Since you mentioned XGBRegressor compatibility, here are a couple quick examples demonstrating that it works.

from hyperparameter_hunter import Environment, CrossValidationExperiment
from hyperparameter_hunter import BayesianOptimization, Integer, Real, Categorical
from xgboost import XGBRegressor
from sklearn.metrics import mean_absolute_error, r2_score

env = Environment(
   train_dataset=get_diabetes_data(),
   root_results_path="HyperparameterHunterAssets",
   metrics_map=dict(
      # mean_absolute_error=lambda t, p: -mean_absolute_error(t, p),
      r2_score=lambda t, p: -r2_score(t, p),
   ),
   cross_validation_type="KFold",
   cross_validation_params=dict(n_splits=10, shuffle=True, random_state=32),
)

##################################################
# Experiment
##################################################
experiment = CrossValidationExperiment(
   model_initializer=XGBRegressor,
   model_init_params=dict(objective="reg:linear", max_depth=4, n_estimators=400, subsample=0.5),
   model_extra_params=dict(fit=dict(eval_metric="mae")),
)

##################################################
# Hyperparameter Optimization
##################################################
optimizer = BayesianOptimization(iterations=20, read_experiments=True, random_state=32)

optimizer.set_experiment_guidelines(
   model_initializer=XGBRegressor,
   model_init_params=dict(
      max_depth=Integer(2, 20),
      learning_rate=Real(0.01, 0.7),
      n_estimators=Integer(100, 500),
      subsample=0.5,
      booster=Categorical(["gbtree", "gblinear"]),
   ),
   model_extra_params=dict(fit=dict(eval_metric=Categorical(["rmse", "mae"]))),
)

optimizer.go()

By running all of the above, you can also see one of the most important features of HyperparameterHunter, that is optimizer automatically finds the result of experiment and learns from it during optimization.
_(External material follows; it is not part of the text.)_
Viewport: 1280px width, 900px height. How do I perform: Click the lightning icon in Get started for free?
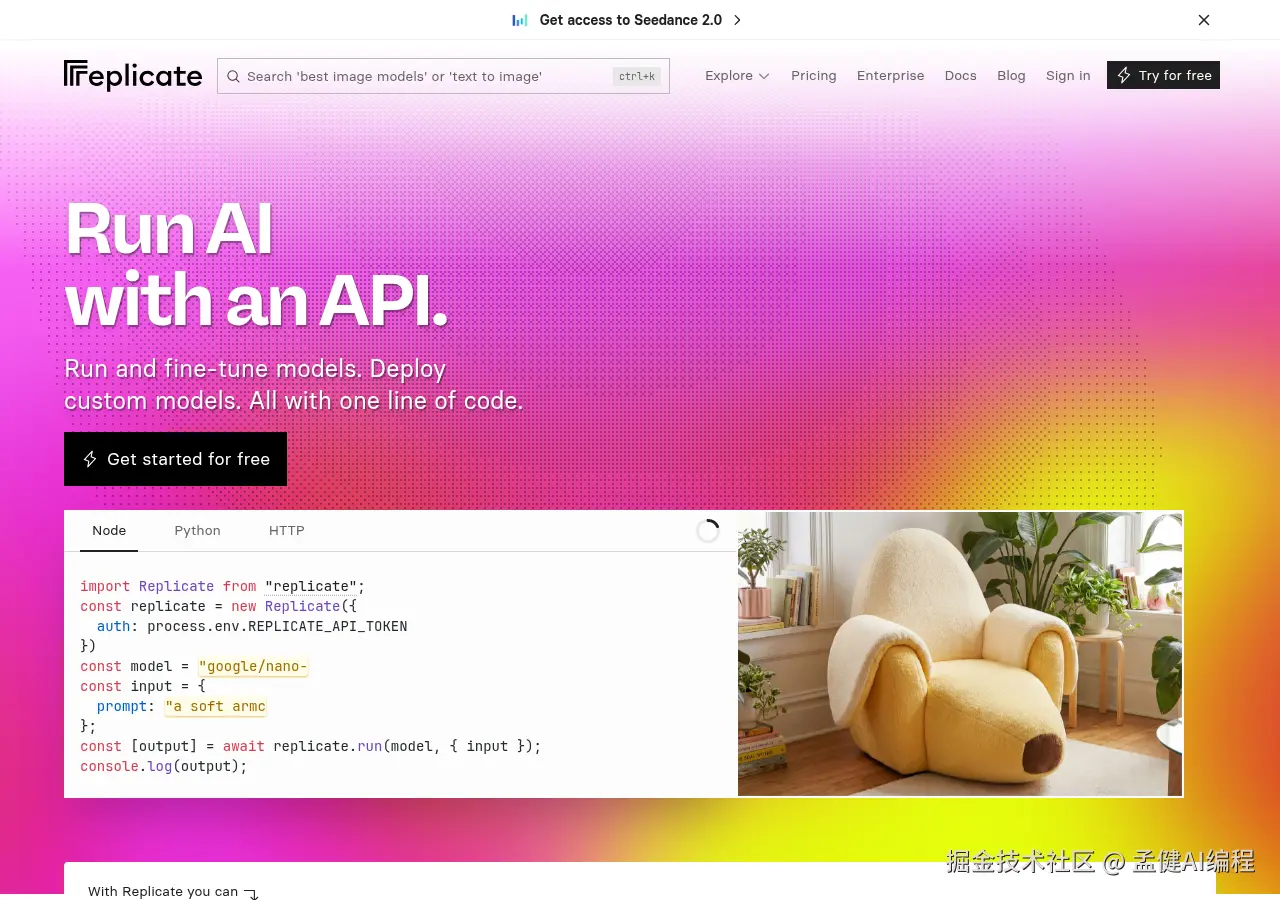click(x=90, y=459)
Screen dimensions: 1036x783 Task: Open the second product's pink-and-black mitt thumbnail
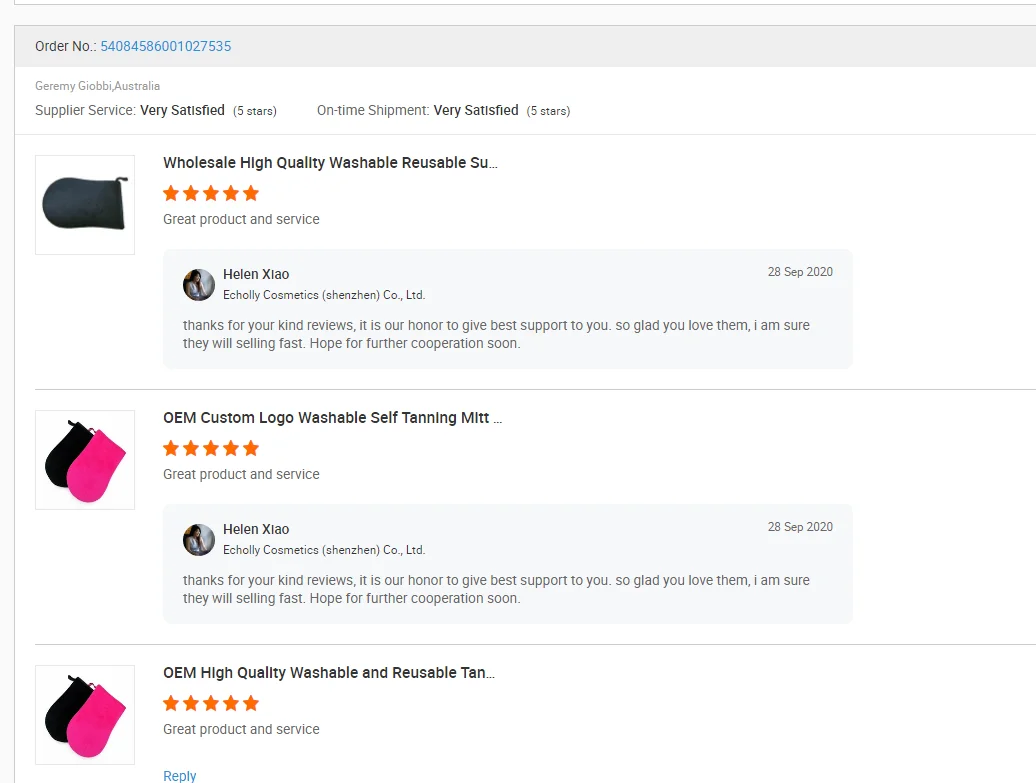(85, 460)
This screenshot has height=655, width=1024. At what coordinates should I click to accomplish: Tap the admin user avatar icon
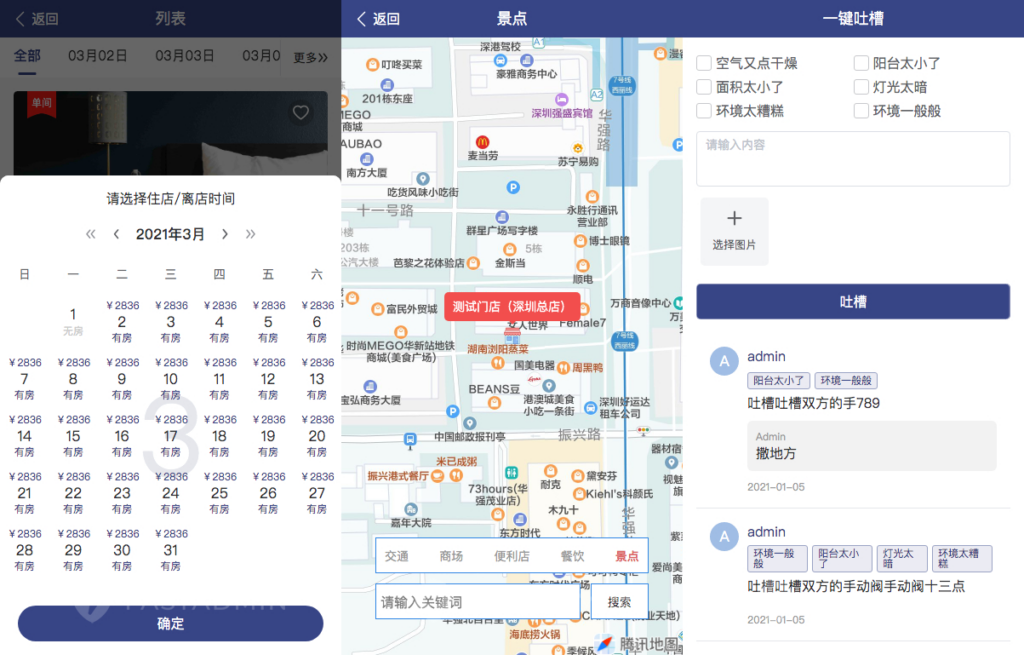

Running this example repeatedly will produce a larger pool of past experiments that are automatically learned from each time, dramatically improving the process of hyperparameter optimization over a project's lifespan.

Here's the data loader I used above to format SKLearn's Diabetes regression dataset. It will be added to HyperparameterHunter along with the regression examples shortly.

import pandas as pd
from sklearn.datasets import load_diabetes

def get_diabetes_data():
   data = load_diabetes()
   df = pd.DataFrame(data=data.data, columns=[_.replace(" ", "_") for _ in data.feature_names])
   df["target"] = data.target
   return df

Please note in the above examples, I made no attempt at selecting effective hyperparameters. They are just used for the example, so they may perform poorly.

I hope this helps answer your question. If you have any other questions, please let me know!

@HunterMcGushion Thanks so much! HyperparameterHunter now running on the supercomputer. We'll let you know how it turns out.

Glad to hear it! Thank you! I always welcome suggestions, issues, or PRs. Whether or not you end up using HyperparameterHunter, good luck on your next hyperparameter search!